Voters in Minnesota, Virginia, South Dakota and Wyoming on Friday began casting their ballots for the November elections as the early voting periods began in those states.

Starting Friday up until Nov. 2, voters in Virginia can submit ballots in-person at precincts across the state and may send in ballots by mail up until Oct. 23. Those who have requested absentee ballots in Minnesota, South Dakota and Wyoming may now cast their ballots in-person or by mail up until the day before Election Day. 

Early voting in Minnesota comes as both President Trump and Democratic presidential nominee Joe Biden are set to visit the state on Friday. Trump is scheduled to hold a rally in the evening at an airport in the city of Bemidji, while Biden is expected to go to a union training center in Duluth. 

The Trump campaign hopes to flip the Midwestern state, which Democratic nominee Hillary Clinton won in 2016 by just under under 45,000 votes. However, recent polling from FiveThirtyEight shows Biden leading the president by approximately 17 percentage points. 
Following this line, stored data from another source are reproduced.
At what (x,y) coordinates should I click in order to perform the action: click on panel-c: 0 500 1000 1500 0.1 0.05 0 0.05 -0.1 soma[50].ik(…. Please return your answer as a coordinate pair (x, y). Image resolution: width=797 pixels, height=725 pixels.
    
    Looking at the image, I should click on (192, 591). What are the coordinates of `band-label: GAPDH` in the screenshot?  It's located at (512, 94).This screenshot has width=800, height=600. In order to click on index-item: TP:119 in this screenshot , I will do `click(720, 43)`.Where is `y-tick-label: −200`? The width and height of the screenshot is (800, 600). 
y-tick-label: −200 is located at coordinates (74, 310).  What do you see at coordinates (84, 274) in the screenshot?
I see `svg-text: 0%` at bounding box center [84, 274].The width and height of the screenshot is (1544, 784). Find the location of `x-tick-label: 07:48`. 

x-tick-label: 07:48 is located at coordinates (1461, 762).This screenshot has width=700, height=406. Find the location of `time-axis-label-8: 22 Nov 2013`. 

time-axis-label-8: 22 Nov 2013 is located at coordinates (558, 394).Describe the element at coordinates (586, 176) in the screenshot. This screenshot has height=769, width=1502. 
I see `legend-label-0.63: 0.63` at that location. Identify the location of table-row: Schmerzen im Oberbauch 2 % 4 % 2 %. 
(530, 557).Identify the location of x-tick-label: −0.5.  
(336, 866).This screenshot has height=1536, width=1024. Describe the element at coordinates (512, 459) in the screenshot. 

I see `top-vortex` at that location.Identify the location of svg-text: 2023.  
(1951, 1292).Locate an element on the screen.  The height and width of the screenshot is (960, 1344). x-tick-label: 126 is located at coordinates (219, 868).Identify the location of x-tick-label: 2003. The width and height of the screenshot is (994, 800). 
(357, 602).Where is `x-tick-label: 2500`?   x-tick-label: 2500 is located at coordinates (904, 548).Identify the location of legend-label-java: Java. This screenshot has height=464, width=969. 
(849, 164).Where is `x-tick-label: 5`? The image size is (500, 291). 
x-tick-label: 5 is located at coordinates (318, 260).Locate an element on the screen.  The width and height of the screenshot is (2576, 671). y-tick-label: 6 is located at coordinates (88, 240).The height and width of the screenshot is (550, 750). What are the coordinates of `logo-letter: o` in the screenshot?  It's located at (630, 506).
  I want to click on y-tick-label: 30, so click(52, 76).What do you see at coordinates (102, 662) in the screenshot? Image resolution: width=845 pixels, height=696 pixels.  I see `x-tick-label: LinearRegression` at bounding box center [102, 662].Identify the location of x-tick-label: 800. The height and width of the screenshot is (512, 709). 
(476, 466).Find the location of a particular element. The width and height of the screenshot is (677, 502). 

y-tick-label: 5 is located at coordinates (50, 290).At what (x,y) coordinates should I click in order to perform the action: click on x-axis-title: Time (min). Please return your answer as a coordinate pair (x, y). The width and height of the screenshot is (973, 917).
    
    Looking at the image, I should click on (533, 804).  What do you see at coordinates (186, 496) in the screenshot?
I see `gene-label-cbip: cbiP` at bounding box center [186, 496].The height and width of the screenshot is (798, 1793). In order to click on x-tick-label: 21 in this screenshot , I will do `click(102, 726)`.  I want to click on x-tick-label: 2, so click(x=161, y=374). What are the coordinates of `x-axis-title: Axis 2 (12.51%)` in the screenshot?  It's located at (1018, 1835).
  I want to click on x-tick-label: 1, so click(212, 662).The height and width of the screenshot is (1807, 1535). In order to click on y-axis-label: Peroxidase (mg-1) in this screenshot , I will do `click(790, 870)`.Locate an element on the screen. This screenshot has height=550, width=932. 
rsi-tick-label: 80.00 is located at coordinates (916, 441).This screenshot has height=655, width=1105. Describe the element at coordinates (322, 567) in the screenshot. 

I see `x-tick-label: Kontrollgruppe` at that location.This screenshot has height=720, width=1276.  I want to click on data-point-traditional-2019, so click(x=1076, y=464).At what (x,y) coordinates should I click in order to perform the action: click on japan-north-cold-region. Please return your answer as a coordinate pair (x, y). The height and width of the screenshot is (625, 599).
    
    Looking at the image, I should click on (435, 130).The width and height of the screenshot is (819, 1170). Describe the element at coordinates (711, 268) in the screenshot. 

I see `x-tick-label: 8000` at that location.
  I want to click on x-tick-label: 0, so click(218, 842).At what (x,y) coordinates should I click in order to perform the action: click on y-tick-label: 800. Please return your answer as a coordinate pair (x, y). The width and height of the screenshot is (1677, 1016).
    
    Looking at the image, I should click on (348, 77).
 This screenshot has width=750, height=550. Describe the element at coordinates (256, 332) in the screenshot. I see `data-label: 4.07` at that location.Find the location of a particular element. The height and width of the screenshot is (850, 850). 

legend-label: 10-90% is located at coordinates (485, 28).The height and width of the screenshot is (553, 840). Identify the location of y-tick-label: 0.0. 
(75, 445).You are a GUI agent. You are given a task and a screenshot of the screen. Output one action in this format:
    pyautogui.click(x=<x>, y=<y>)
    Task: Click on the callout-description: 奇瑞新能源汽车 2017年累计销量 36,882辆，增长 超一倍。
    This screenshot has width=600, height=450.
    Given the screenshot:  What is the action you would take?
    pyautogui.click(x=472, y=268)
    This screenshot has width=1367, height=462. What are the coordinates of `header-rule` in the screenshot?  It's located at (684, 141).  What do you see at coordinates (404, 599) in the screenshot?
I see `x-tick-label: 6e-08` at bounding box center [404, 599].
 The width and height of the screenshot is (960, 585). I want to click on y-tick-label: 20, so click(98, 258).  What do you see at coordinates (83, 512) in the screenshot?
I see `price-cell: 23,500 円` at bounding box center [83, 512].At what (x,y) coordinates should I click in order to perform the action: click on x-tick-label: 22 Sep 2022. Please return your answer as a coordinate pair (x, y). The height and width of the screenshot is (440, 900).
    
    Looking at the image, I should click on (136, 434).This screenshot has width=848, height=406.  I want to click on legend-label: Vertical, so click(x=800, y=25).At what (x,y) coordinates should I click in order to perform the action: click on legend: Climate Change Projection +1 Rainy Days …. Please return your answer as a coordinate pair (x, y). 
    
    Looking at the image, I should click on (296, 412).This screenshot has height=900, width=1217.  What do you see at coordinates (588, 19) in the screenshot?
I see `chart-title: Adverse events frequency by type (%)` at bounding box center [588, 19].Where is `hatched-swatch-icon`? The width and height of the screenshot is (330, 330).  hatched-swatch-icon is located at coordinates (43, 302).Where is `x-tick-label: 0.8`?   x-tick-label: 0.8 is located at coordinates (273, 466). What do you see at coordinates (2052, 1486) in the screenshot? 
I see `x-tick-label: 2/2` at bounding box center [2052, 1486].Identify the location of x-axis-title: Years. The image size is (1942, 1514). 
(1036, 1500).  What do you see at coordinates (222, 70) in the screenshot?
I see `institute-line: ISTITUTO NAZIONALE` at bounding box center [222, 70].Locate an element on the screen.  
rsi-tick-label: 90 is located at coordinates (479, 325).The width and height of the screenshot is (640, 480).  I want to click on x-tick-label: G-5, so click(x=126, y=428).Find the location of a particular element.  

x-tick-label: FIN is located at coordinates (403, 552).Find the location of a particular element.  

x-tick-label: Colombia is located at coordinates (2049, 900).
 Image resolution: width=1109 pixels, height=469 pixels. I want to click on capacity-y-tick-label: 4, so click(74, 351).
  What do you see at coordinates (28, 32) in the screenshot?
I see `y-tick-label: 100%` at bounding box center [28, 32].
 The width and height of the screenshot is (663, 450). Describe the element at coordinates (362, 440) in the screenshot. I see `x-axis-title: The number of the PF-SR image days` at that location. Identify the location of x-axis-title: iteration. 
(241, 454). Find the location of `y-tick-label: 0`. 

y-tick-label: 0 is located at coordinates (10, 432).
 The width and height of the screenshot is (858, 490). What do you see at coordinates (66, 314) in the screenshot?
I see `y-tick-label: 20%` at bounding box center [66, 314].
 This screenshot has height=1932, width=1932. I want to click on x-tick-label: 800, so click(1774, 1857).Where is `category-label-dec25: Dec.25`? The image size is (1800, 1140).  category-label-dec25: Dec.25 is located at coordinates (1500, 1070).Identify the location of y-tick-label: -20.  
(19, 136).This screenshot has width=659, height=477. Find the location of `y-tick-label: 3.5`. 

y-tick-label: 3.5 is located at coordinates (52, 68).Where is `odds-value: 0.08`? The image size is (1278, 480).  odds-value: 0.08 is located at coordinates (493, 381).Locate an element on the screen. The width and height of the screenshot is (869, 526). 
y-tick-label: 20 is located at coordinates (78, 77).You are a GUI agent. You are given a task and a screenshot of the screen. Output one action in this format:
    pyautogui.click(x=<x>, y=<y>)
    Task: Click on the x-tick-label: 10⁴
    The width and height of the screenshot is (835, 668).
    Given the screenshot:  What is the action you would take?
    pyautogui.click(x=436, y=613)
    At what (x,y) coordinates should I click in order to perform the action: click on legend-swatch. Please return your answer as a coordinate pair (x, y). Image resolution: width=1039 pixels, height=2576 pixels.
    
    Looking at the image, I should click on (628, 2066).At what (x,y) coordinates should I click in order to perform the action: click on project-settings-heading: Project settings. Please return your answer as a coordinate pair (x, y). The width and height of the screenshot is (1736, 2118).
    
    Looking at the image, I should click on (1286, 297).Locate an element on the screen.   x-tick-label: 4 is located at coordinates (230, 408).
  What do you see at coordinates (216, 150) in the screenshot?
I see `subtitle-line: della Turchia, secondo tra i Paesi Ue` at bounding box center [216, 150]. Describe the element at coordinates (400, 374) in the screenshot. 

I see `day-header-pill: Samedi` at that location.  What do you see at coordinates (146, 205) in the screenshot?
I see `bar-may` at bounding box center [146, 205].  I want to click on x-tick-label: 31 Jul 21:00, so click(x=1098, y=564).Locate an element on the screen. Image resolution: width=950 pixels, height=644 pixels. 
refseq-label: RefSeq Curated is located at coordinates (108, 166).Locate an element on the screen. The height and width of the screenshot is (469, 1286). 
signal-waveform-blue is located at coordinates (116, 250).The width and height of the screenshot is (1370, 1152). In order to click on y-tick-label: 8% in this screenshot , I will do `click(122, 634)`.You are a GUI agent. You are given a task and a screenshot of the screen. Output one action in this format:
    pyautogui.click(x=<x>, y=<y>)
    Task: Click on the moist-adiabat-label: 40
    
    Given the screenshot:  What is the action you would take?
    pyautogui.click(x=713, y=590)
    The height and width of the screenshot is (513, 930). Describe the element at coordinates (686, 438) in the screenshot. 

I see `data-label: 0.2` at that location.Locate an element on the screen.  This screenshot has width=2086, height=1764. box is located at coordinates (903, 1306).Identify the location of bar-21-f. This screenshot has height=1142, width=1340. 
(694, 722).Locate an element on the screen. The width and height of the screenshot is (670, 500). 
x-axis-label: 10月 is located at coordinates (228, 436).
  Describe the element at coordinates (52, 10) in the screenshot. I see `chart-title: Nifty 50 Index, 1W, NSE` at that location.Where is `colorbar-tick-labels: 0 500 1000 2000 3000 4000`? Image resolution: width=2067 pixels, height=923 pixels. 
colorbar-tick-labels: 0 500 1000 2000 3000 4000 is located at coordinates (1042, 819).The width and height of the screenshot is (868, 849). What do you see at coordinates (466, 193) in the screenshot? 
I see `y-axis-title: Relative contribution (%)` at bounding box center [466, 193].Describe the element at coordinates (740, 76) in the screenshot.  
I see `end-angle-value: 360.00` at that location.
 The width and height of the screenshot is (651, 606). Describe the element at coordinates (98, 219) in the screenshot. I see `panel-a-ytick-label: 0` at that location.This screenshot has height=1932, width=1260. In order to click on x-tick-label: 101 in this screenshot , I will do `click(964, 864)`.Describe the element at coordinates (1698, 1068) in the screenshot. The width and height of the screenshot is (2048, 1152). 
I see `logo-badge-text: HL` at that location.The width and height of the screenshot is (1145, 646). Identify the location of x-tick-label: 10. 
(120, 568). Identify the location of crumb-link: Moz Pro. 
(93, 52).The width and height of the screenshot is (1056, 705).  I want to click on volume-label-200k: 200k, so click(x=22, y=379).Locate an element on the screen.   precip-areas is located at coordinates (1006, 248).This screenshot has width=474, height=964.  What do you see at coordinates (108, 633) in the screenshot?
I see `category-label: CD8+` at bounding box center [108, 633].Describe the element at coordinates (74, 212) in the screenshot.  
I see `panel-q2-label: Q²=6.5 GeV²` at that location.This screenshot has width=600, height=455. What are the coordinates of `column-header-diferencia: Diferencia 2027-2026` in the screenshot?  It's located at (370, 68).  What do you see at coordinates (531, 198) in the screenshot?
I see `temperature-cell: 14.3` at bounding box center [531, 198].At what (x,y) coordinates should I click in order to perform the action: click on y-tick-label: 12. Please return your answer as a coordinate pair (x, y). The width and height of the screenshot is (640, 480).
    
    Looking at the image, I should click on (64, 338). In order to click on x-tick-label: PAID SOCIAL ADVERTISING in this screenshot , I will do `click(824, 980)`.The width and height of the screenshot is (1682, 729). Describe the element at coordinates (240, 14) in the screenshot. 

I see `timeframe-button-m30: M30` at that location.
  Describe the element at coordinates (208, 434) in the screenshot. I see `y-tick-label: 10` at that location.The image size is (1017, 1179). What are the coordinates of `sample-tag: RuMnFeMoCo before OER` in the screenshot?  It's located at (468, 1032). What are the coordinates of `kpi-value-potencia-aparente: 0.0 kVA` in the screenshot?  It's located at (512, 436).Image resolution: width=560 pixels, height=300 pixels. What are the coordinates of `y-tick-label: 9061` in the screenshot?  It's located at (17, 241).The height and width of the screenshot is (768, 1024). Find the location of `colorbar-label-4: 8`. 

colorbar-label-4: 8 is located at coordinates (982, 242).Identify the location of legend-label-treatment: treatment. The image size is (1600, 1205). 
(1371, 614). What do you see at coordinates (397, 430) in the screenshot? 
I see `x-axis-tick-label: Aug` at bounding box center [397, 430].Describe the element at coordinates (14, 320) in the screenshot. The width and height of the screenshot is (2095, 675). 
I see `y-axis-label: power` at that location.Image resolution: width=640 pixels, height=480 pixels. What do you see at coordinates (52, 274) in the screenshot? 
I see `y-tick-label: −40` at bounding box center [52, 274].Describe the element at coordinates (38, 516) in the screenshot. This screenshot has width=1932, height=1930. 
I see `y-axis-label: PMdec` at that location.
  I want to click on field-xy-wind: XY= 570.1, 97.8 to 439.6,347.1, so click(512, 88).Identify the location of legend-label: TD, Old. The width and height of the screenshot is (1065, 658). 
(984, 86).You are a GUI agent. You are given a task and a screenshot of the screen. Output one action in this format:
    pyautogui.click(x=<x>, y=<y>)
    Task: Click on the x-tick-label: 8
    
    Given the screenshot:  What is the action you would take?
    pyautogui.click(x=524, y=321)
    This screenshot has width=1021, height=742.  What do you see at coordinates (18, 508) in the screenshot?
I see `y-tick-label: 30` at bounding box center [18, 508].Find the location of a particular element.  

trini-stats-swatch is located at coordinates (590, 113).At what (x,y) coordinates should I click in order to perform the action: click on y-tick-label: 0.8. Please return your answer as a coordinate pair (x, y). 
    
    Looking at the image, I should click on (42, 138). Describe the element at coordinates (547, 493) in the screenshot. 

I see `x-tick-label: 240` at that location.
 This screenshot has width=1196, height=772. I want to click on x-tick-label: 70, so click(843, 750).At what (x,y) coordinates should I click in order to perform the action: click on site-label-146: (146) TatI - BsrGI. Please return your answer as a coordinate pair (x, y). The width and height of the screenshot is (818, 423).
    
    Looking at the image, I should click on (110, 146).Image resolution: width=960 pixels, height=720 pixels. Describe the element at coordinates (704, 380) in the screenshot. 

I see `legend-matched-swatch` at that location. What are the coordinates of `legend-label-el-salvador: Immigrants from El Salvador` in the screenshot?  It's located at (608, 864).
Tweets early Friday morning showed long lines already forming outside precincts, with one image capturing dozens of voters standing outside a Richmond, Va., building ready to cast their ballots six weeks before the official Nov. 3 elections. 

Other states, including New Jersey, Michigan, Vermont and Illinois, are set to begin early voting in the coming week, with 29 other states and the District of Columbia following suit throughout October. 

Early voting comes as lawmakers and others have raised concerns about the safety of in-person voting during the coronavirus pandemic. In response, several states have expanded absentee voting, with South Carolina voting Tuesday to allow all voters to cast absentee ballots in November’s elections. 

Trump has continued to criticize mail-in voting, claiming without evidence that the practice leads to large-scale fraud. 

“What they’re doing is using COVID to steal an election,” the president said last month. “They’re using COVID to defraud the American people, all of our people, of a fair and free election. We can’t do that.”